**Given entries:**

- Opening Delimiter -

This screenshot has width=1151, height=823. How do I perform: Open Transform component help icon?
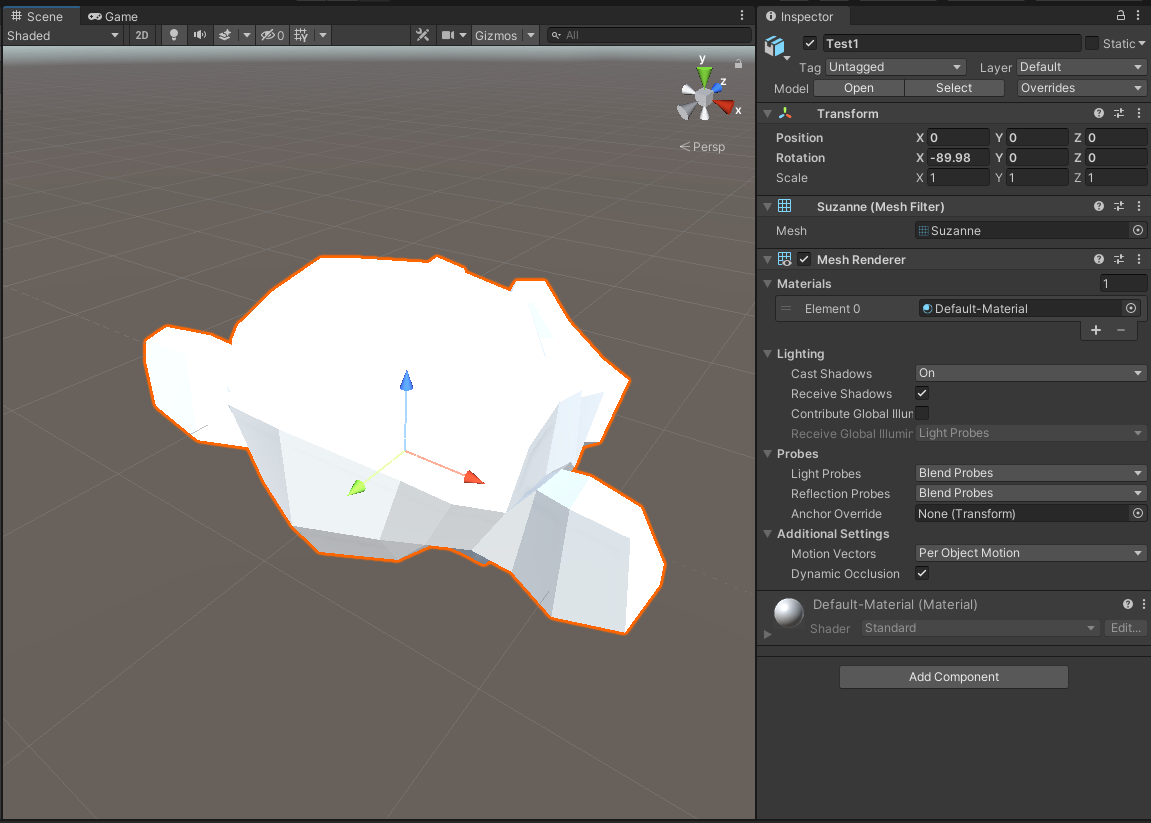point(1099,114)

- Closing Delimiter -
- Opening Delimiter -

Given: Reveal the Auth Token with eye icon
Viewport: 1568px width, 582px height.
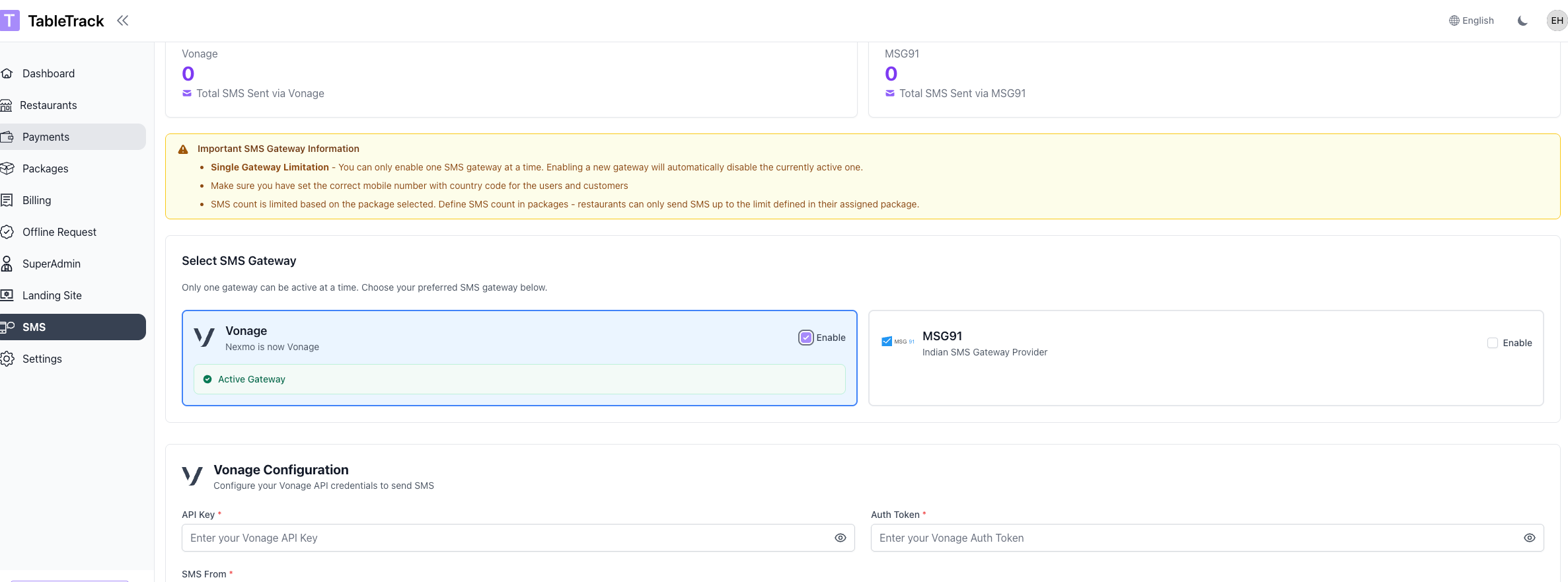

- Closing Delimiter -
- Opening Delimiter -

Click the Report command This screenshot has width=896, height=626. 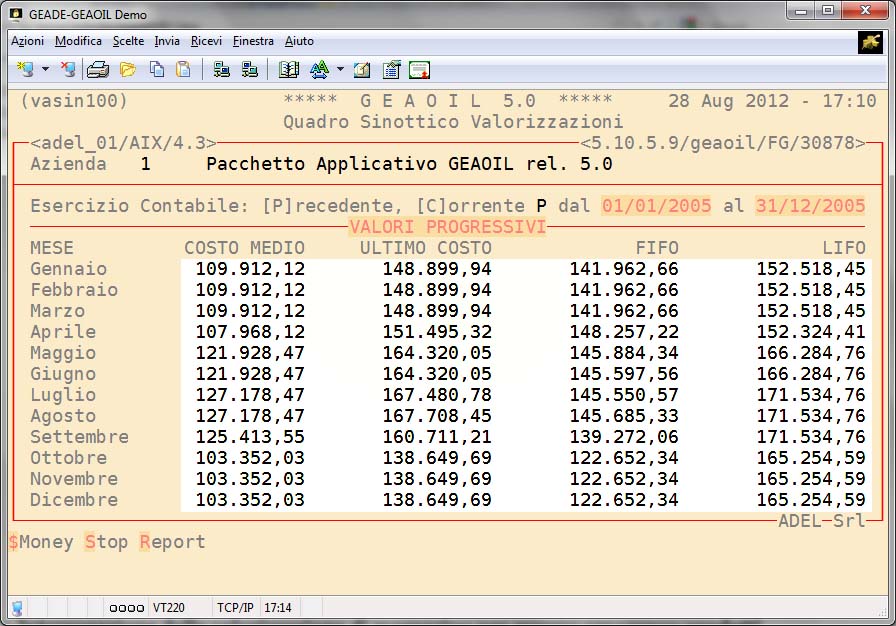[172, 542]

- Closing Delimiter -

Copy exactly the stretch of data above from the line with "Given: Reveal the Auth Token with eye icon" through the line with "Viewport: 1568px width, 582px height.", and omit all other lines.

Given: Reveal the Auth Token with eye icon
Viewport: 1568px width, 582px height.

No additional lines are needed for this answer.